"No matter how paranoid or conspiracy-minded you are, what the government is actually doing is worse than you imagine." - - - William Blum

July 16, 2008

Here's a primer on Freddie Mac and Fannie Mae from FinancialSense.com:

"....The United States economy is in the early phase of its worst housing price collapse since the 1930’s. No end is in sight. Fannie Mae and Freddie Mac, as private stock companies, have gone to excesses in leveraging their risk, most as many private banks did. The financial market bought the bonds of Fannie Mae and Freddie Mac because they bet that the two were “Too Big To Fail,” i.e. that in a crisis the Government, that is the US taxpayer, would be forced to step in and bail them out.

"The two, Fannie Mae and Freddie Mac, either own or guarantee about half of the $12 trillion in outstanding US home mortgage loans, or about $6 trillion. To put that number into perspective, the entire 27 member states of the European Union in 2006 had an annual GDP of slightly more than $12 trillion, so $6 trillion would be half the GDP of the combined European Union economies, and almost three times the GDP of the Federal Republic of Germany.

"In addition to their home mortgage loans, Fannie Mae has another $831 in outstanding corporate bonds and Freddie Mac has $644 billion in corporate bonds.

"Freddie Mac owes $5.2 billion more than its assets today are worth meaning under current US “fair value” accounting rules, it is insolvent. Fair value of Fannie Mae assets has dropped 66% to $12 billion and may as well go negative next quarter. As the home prices continue to fall across America, and corporate bankruptcies spread, the size of the negative values of the two will explode.

"On July 14, symbolically the anniversary of Bastille Day, US Treasury Secretary Paulson, former chairman of the powerful Wall Street investment bank Goldman Sachs, stood on the steps of the US Treasury building in Washington, a clear attempt to add psychological gravitas, and announced that the Bush Administration would submit a bill proposal to Congress to make taxpayer guarantee of Freddie Mac and Fannie Mae explicit. In effect, in the present crisis it will mean nationalization of the $6 trillion agencies.

"The bailout by Paulson was accompanied by a statement by Bernanke that the Fed stood ready to pump unlimited liquidity into the two companies.

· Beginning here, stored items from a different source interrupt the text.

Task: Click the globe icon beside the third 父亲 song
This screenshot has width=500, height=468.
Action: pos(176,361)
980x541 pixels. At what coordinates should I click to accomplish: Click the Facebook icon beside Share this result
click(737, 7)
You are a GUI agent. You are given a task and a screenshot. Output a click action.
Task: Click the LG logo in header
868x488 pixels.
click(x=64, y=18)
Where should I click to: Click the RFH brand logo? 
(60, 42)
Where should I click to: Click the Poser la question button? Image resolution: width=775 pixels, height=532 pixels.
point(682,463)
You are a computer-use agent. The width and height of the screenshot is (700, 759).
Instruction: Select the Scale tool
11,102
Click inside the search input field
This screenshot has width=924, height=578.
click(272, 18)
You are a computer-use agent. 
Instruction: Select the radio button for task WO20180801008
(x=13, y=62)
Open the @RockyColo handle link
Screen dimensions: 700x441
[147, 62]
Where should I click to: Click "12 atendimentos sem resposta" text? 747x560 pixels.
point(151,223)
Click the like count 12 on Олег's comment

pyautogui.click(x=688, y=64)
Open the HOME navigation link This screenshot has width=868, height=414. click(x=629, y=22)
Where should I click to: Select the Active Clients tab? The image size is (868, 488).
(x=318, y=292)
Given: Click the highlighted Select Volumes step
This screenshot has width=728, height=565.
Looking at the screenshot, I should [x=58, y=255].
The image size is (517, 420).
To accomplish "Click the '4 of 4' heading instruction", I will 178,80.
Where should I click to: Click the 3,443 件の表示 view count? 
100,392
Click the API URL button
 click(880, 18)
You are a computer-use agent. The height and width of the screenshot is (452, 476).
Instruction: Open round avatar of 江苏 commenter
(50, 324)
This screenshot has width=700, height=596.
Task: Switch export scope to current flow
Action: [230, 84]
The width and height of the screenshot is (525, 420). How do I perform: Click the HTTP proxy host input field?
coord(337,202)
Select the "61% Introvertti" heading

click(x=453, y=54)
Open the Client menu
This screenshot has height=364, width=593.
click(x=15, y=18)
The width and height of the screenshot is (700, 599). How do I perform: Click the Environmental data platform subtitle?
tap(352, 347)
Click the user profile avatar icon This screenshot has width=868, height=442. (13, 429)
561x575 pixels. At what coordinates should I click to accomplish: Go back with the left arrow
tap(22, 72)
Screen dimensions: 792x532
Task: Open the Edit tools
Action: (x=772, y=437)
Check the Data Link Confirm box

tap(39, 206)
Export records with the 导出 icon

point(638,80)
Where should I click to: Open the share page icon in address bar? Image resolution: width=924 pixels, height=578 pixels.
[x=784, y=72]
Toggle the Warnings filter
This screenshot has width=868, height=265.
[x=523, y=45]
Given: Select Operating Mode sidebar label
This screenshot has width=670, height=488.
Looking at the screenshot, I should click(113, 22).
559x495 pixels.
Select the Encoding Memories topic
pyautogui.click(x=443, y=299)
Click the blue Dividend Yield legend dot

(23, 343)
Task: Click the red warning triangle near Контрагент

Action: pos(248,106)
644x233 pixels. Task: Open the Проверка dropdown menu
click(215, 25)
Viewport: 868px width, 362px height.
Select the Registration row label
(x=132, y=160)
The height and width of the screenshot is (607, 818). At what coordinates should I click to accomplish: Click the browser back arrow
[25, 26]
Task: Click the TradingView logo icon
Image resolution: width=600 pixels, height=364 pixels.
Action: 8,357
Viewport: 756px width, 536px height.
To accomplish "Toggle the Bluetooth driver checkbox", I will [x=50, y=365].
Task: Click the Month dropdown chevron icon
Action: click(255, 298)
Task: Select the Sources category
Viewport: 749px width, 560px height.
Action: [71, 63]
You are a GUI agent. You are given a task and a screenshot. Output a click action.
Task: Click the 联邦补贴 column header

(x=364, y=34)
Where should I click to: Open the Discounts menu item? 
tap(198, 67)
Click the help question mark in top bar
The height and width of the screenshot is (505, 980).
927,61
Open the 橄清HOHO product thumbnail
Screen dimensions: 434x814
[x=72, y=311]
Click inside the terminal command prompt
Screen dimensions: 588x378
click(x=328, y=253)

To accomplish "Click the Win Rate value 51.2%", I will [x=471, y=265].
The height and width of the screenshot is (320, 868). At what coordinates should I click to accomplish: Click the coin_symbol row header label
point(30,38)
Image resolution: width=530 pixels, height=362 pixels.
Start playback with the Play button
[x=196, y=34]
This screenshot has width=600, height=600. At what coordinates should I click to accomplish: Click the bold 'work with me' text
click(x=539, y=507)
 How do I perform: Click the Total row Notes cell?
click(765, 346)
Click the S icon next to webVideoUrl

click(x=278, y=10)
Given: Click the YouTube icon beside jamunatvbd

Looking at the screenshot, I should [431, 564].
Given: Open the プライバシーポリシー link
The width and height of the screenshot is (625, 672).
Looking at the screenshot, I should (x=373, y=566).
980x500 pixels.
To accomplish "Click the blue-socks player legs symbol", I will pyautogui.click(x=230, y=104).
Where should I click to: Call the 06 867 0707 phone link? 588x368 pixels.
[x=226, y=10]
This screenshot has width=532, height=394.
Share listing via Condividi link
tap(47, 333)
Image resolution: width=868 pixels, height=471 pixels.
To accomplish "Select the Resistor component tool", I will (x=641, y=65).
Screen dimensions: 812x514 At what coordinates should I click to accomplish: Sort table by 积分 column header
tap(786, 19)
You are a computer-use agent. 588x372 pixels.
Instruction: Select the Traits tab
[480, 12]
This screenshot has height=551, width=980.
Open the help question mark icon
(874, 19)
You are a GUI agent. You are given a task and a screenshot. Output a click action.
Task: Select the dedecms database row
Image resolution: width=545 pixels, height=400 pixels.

"The Federal Reserve is rapidly becoming the world’s largest financial garbage dump as for months it has agreed to accept banks’ Asset Backed Securities including sub-prime real estate bonds as collateral in return for US Treasury bond purchases. Now it agrees to add potentially $6 trillion in GSE real estate debt to that.

"However, the disaster in the two private companies was obvious as far back as 2003 when grave accounting abuses in the two companies were made public. In 2003 then President of the St. Louis Federal Reserve, William Poole publicly called for the US Government to cut its implied guarantee of Freddie Mac and Fannie Mae claiming then that the two lacked capital to weather severe financial crisis. Poole, whose warnings were dismissed by then Fed Chairman Greenspan, called repeatedly in 2006 and again in 2007 for Congress to repeal their charters and avoid the predictable taxpayer cost of a huge bailout

"As financial investors warn the Paulson bailout is not a bailout of the US economy but a direct bailout of his Wall Street financial cronies. What until recently had been the largest bank in terms of loans outstanding, Citigroup in New York, has been forced to raise billions in capital from Sovereign Wealth Funds in Saudi Arabia and elsewhere to remain in business. In its May announcement, Citigroup’s new Chairman Vikram Pandit announced plans to reduce the bank’s $2.2 billion balance sheet of liabilities. However, he never mentioned an added $1.1 trillion in Citigroup “off balance sheet” liabilities which include some of the highest risk deals in the US real estate and securitization era it so strongly backed. The Financial Accounting Standards Board in Connecticut, the official body defining bank accounting rules is demanding tighter disclosure standards. Analysts fear Citigroup could face devastating new losses as a result with value of liabilities exceeding the bank’s $90 billion market value. In December 2006 prior to the onset of the Tsunami crisis, Citigroup had a market value of more than $270 billion."

I guess it's time to use part of my stimulus check to by a larger bed. I'll need a bigger mattress under which I'll hide my money that I'll be taking out of my soon-to-go-bankrupt S&L.